The net force is given as 98 N, and the mass of the balloon and instruments is 5.2 kg. Therefore, we can use the formula:
F = ma
Rearranging the formula to solve for acceleration (a), we get:
a = F/m
Substituting the given values, we have:
a = 98 N / 5.2 kg = 18.846 m/s^2 (approximately)
Therefore, the acceleration of the balloon and instruments is approximately 18.846 m/s^2.
B) After the balloon has accelerated for 10 seconds, the instruments are released. Assuming no additional external forces act upon the instruments after their release, we can use the formula for acceleration:
a = Δv / Δt
Rearranging the formula to solve for Δv (change in velocity), we get:
Δv = a * Δt
Substituting the given values, where a = 18.846 m/s^2 and Δt = 10 s, we have:
Δv = 18.846 m/s^2 * 10 s = 188.46 m/s (approximately)
Therefore, the velocity of the instruments at the moment of their release is approximately 188.46 m/s.
C) The direction of the instruments' velocity first becomes downward when their velocity changes from upward to downward.
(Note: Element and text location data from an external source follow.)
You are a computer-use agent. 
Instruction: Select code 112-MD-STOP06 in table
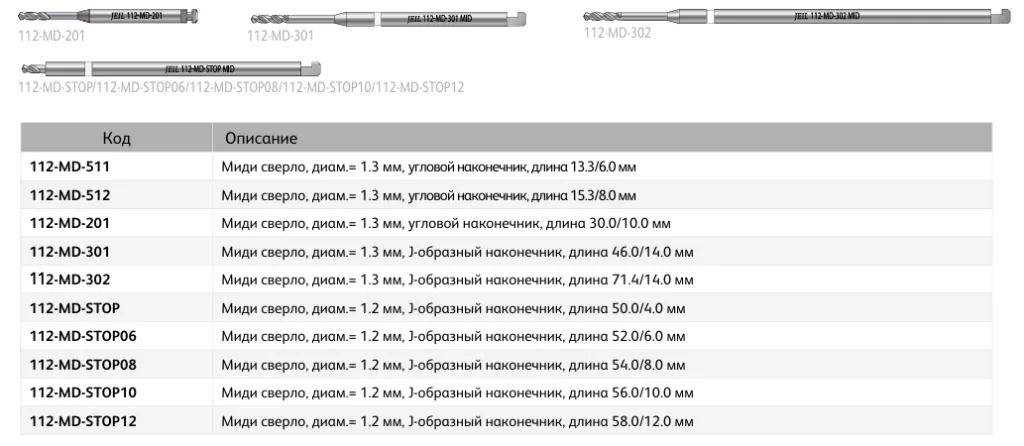(x=83, y=336)
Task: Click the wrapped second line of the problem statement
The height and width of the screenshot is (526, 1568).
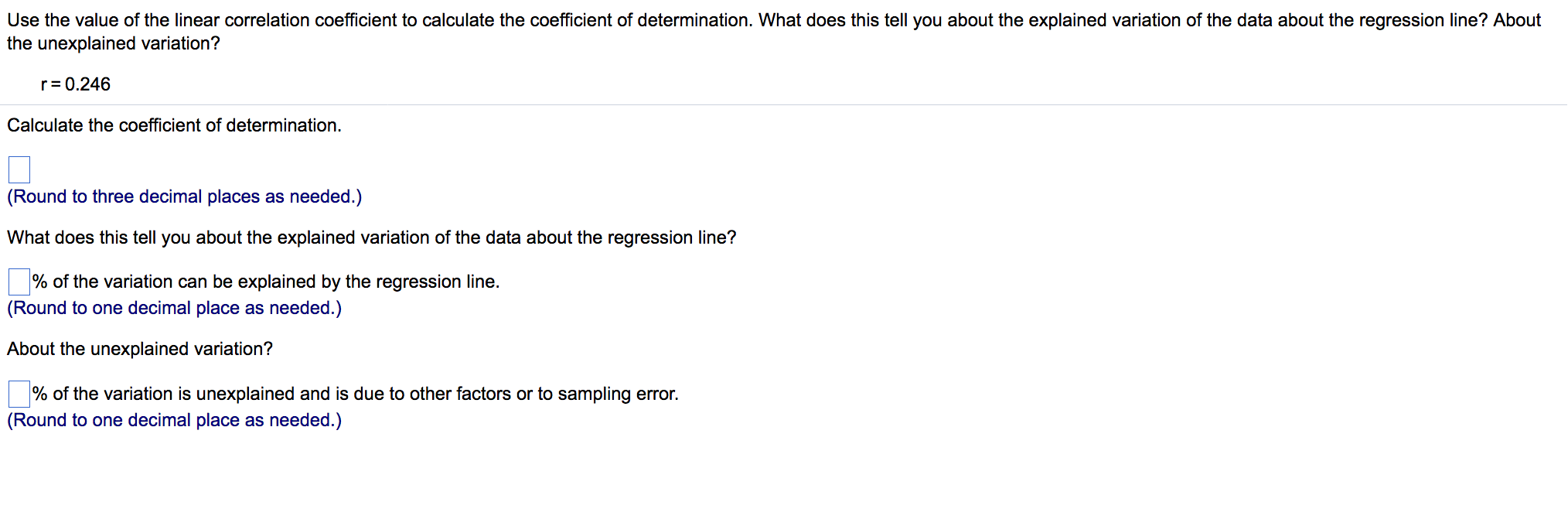Action: click(113, 43)
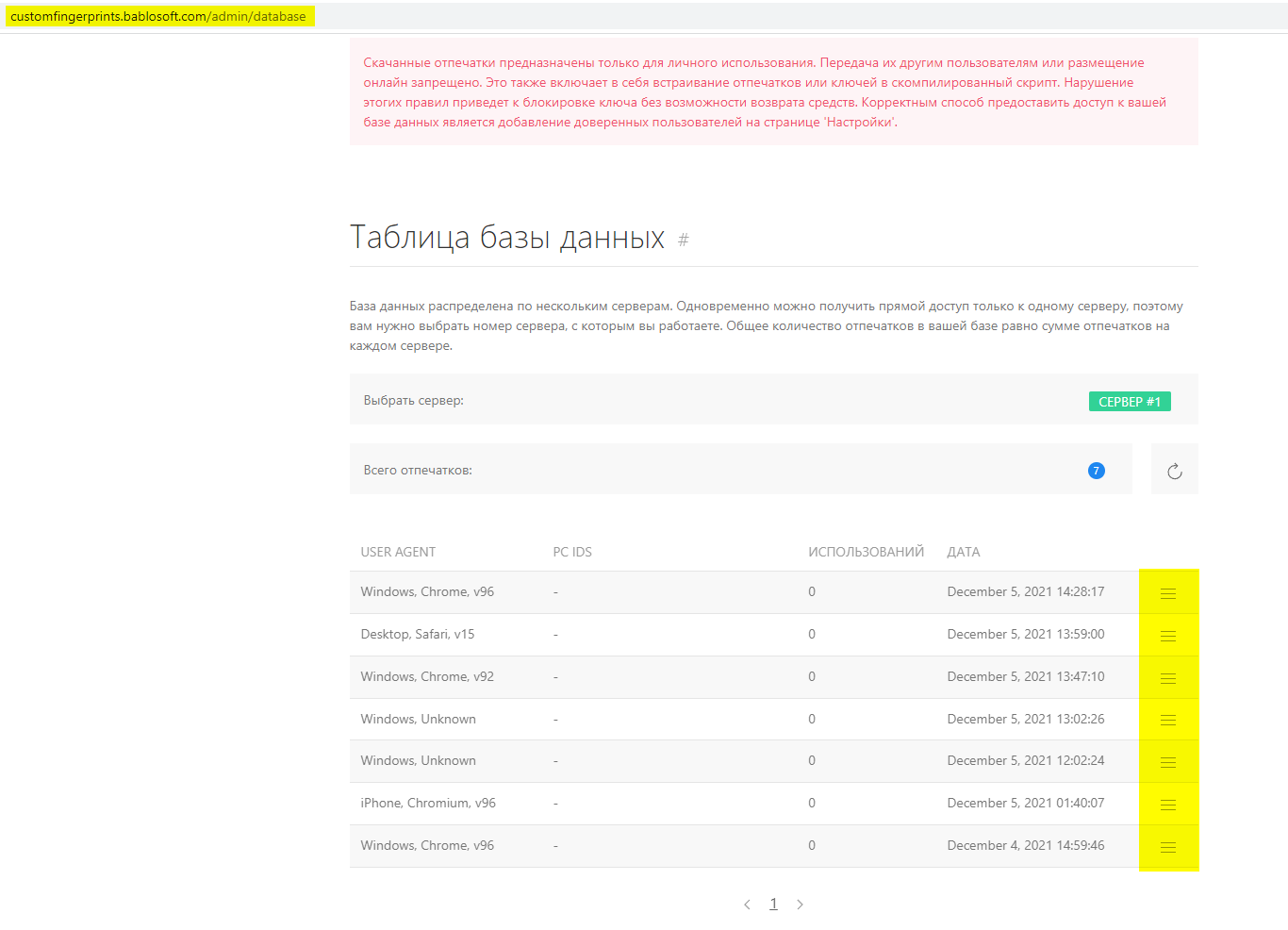Image resolution: width=1288 pixels, height=930 pixels.
Task: Select the СЕРВЕР #1 server button
Action: (1129, 402)
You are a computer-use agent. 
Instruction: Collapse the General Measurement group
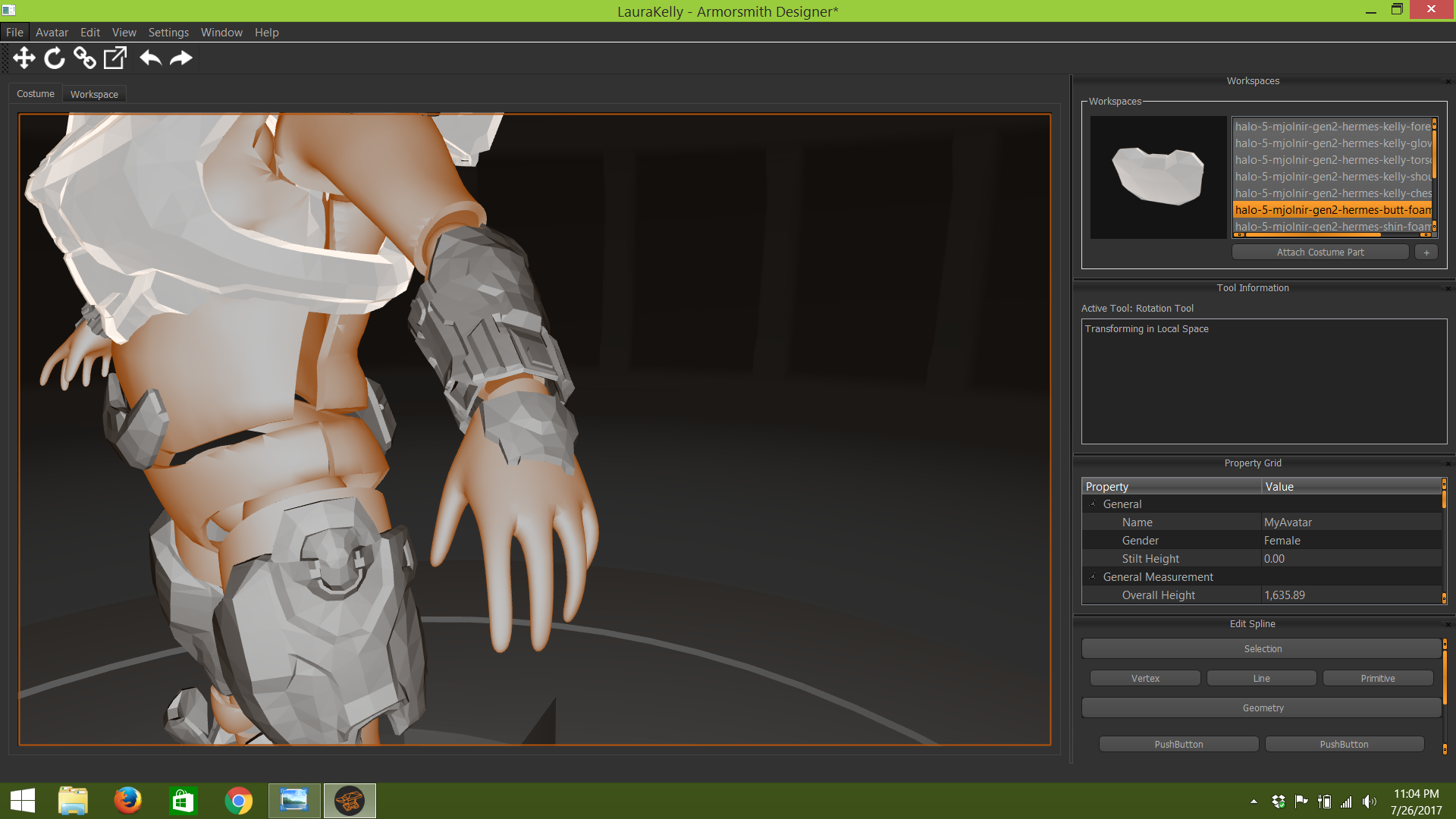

Since the instruments are released after accelerating for 10 seconds, their velocity will continue to increase in the upward direction until that point.
Therefore, the direction of the instruments' velocity first becomes downward after they are released, assuming no external forces act upon them to cause an immediate change in direction.
A) To find the acceleration of the balloon and instruments, we can use Newton's second law of motion, which states that the net force acting on an object is equal to the mass of the object multiplied by its acceleration. The net force in this case is the difference between the upward force exerted by the balloon and the downward force due to the gravitational pull.
1. Calculate the gravitational force acting on the instruments:
The formula for gravitational force is F = m * g, where F is the force, m is the mass, and g is the acceleration due to gravity (approximately 9.8 m/s^2).
F = 5.2 kg * 9.8 m/s^2 = 50.96 N
2. Calculate the net force:
Net force = upward force - downward force
Net force = 98 N - 50.96 N = 47.04 N
3. Calculate the acceleration:
Using Newton's second law, F = m * a, we rearrange the formula to solve for acceleration, a:
a = F / m
a = 47.04 N / 5.2 kg
a ≈ 9.06 m/s^2
Therefore, the acceleration of the balloon and instruments is approximately 9.06 m/s^2.
B) To find the velocity of the instruments at the moment of their release, we can use the concept of average velocity. Average velocity is the change in displacement divided by the time it takes.
1. Calculate the change in displacement:
The displacement is given by the formula d = v0 * t + (1/2) * a * t^2, where v0 is the initial velocity, t is the time, and a is the acceleration. In this case, the initial velocity is 0 m/s (since the instruments were released).
Substituting the values:
d = 0 * 10 s + (1/2) * 9.06 m/s^2 * (10 s)^2
d = 0 + 0.5 * 9.06 m/s^2 * 100 s^2
d ≈ 453 m
2. Calculate the velocity:
Velocity = displacement / time
Velocity = 453 m / 10 s
Velocity = 45.3 m/s
Therefore, the velocity of the instruments at the moment of their release is approximately 45.3 m/s.
C) To determine when the direction of the velocity first becomes downward, we need to find the time at which the instruments start moving downward. Since the velocity changes from upward to downward, we can assume that the initial velocity is positive (upward).
1. Calculate the time when the velocity changes direction:
Using the formula vf = vi + a * t, where vf is the final velocity, vi is the initial velocity, a is the acceleration, and t is the time.
Substituting the values:
0 m/s = 45.3 m/s + (-9.06 m/s^2) * t
Simplifying the equation:
-45.3 m/s = -9.06 m/s^2 * t
Dividing both sides by -9.06 m/s^2:
t ≈ 5 s
Therefore, the direction of their velocity first becomes downward approximately 5 seconds after releasing the instruments.